→ **Directions**:
From the first line to the last, write out the records below exactly as they appear.

→ **The data**:
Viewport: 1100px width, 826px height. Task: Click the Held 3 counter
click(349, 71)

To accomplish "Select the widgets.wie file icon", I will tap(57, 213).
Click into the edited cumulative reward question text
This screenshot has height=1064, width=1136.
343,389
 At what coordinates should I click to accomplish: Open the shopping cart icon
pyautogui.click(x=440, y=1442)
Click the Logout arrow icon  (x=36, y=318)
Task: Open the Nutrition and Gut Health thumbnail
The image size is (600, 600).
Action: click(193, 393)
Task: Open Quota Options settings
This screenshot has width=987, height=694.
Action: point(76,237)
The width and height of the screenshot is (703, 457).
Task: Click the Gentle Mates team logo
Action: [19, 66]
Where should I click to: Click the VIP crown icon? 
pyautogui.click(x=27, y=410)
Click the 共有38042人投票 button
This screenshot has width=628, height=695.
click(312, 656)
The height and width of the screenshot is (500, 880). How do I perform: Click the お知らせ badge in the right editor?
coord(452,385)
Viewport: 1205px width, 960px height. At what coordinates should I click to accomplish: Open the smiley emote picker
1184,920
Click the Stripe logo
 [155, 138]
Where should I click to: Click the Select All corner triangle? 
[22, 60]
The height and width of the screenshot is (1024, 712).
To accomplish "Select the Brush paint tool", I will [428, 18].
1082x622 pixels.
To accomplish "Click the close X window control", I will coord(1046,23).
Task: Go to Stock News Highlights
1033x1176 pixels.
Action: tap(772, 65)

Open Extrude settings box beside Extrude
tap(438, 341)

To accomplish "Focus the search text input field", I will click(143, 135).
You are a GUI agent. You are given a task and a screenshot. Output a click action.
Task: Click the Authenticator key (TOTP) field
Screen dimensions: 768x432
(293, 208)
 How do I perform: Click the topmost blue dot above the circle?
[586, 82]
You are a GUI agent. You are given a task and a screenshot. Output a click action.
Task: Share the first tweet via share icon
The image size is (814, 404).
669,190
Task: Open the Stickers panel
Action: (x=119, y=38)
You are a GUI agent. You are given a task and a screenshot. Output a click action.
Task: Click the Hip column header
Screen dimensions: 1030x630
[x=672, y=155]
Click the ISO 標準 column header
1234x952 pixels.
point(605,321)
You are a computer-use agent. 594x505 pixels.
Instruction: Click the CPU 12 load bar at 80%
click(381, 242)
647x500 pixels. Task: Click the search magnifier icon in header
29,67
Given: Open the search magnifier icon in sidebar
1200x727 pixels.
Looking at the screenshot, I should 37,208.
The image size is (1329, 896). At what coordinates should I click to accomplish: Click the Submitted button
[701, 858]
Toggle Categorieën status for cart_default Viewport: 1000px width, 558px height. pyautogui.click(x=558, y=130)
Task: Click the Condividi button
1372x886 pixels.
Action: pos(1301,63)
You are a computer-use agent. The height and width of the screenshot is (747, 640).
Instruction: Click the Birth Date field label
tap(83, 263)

→ **Answer section**:
Viewport: 1100px width, 826px height. Task: Click the Held 3 counter
click(349, 71)

To accomplish "Select the widgets.wie file icon", I will tap(57, 213).
Click into the edited cumulative reward question text
This screenshot has height=1064, width=1136.
343,389
 At what coordinates should I click to accomplish: Open the shopping cart icon
pyautogui.click(x=440, y=1442)
Click the Logout arrow icon  (x=36, y=318)
Task: Open the Nutrition and Gut Health thumbnail
The image size is (600, 600).
Action: click(193, 393)
Task: Open Quota Options settings
This screenshot has width=987, height=694.
Action: point(76,237)
The width and height of the screenshot is (703, 457).
Task: Click the Gentle Mates team logo
Action: [19, 66]
Where should I click to: Click the VIP crown icon? 
pyautogui.click(x=27, y=410)
Click the 共有38042人投票 button
This screenshot has width=628, height=695.
click(312, 656)
The height and width of the screenshot is (500, 880). How do I perform: Click the お知らせ badge in the right editor?
coord(452,385)
Viewport: 1205px width, 960px height. At what coordinates should I click to accomplish: Open the smiley emote picker
1184,920
Click the Stripe logo
 [155, 138]
Where should I click to: Click the Select All corner triangle? 
[22, 60]
The height and width of the screenshot is (1024, 712).
To accomplish "Select the Brush paint tool", I will [428, 18].
1082x622 pixels.
To accomplish "Click the close X window control", I will coord(1046,23).
Task: Go to Stock News Highlights
1033x1176 pixels.
Action: tap(772, 65)

Open Extrude settings box beside Extrude
tap(438, 341)

To accomplish "Focus the search text input field", I will click(143, 135).
You are a GUI agent. You are given a task and a screenshot. Output a click action.
Task: Click the Authenticator key (TOTP) field
Screen dimensions: 768x432
(293, 208)
 How do I perform: Click the topmost blue dot above the circle?
[586, 82]
You are a GUI agent. You are given a task and a screenshot. Output a click action.
Task: Share the first tweet via share icon
The image size is (814, 404).
669,190
Task: Open the Stickers panel
Action: (x=119, y=38)
You are a GUI agent. You are given a task and a screenshot. Output a click action.
Task: Click the Hip column header
Screen dimensions: 1030x630
[x=672, y=155]
Click the ISO 標準 column header
1234x952 pixels.
point(605,321)
You are a computer-use agent. 594x505 pixels.
Instruction: Click the CPU 12 load bar at 80%
click(381, 242)
647x500 pixels. Task: Click the search magnifier icon in header
29,67
Given: Open the search magnifier icon in sidebar
1200x727 pixels.
Looking at the screenshot, I should 37,208.
The image size is (1329, 896). At what coordinates should I click to accomplish: Click the Submitted button
[701, 858]
Toggle Categorieën status for cart_default Viewport: 1000px width, 558px height. pyautogui.click(x=558, y=130)
Task: Click the Condividi button
1372x886 pixels.
Action: pos(1301,63)
You are a computer-use agent. The height and width of the screenshot is (747, 640).
Instruction: Click the Birth Date field label
tap(83, 263)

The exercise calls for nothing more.